### WHAT IS REQUIRED
Looking at the data below, report how many lines contain "agent", with no other words.

--- GIVEN INFORMATION ---

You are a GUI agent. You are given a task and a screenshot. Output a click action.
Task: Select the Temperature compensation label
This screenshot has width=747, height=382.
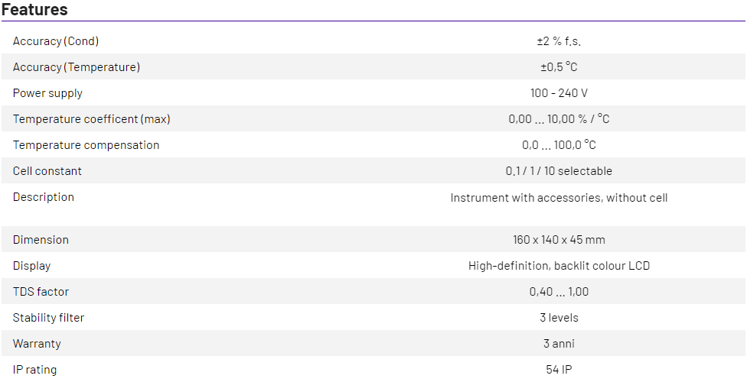click(x=86, y=145)
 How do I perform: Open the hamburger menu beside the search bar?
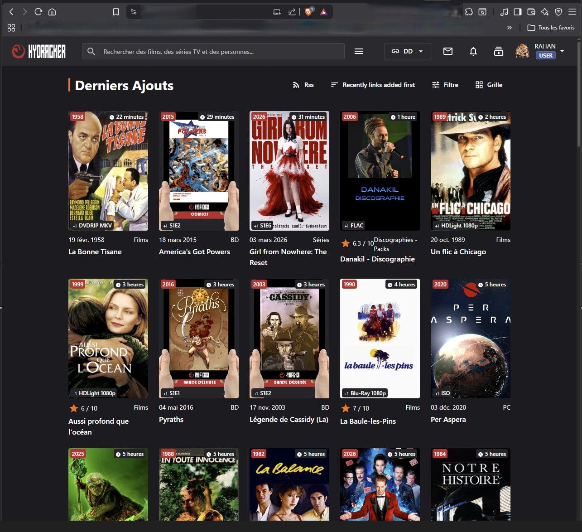point(359,52)
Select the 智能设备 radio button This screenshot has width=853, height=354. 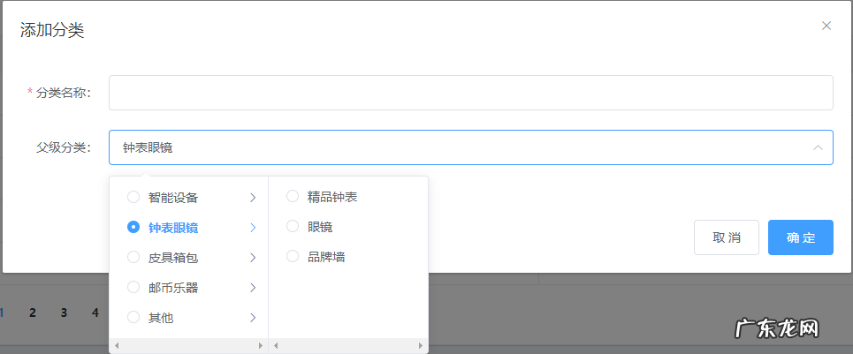click(133, 197)
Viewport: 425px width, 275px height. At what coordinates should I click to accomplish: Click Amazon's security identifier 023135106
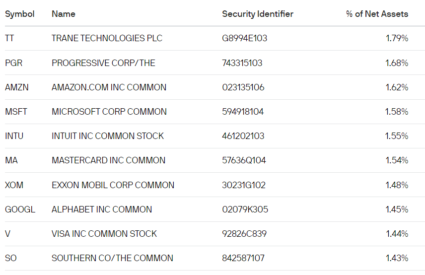tap(243, 87)
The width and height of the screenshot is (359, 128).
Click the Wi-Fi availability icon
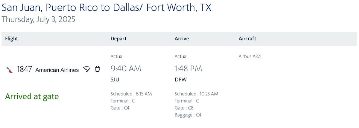[87, 70]

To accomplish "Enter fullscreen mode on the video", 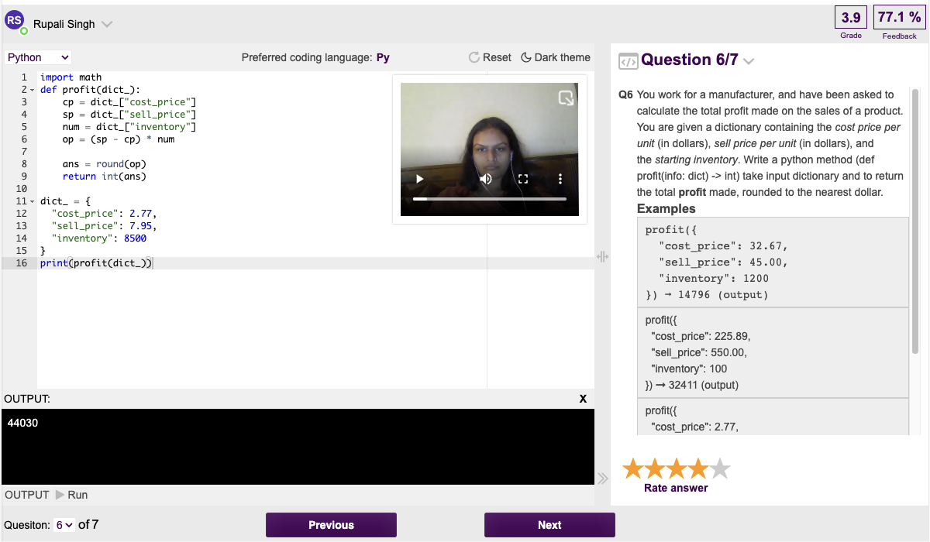I will 523,179.
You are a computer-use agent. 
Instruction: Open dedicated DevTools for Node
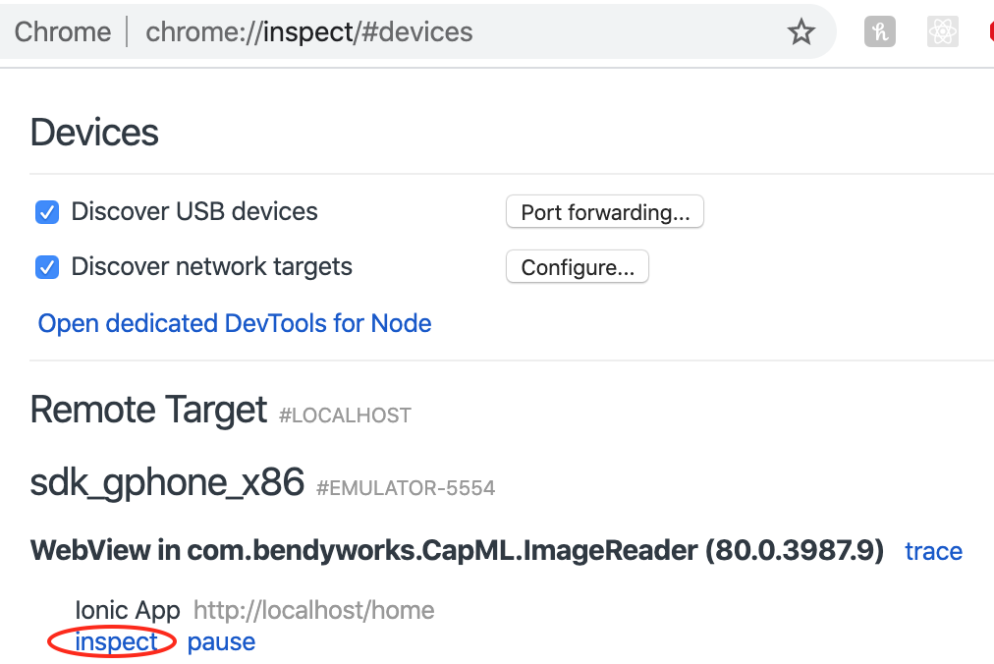[234, 323]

---

### YOUR RESPONSE
2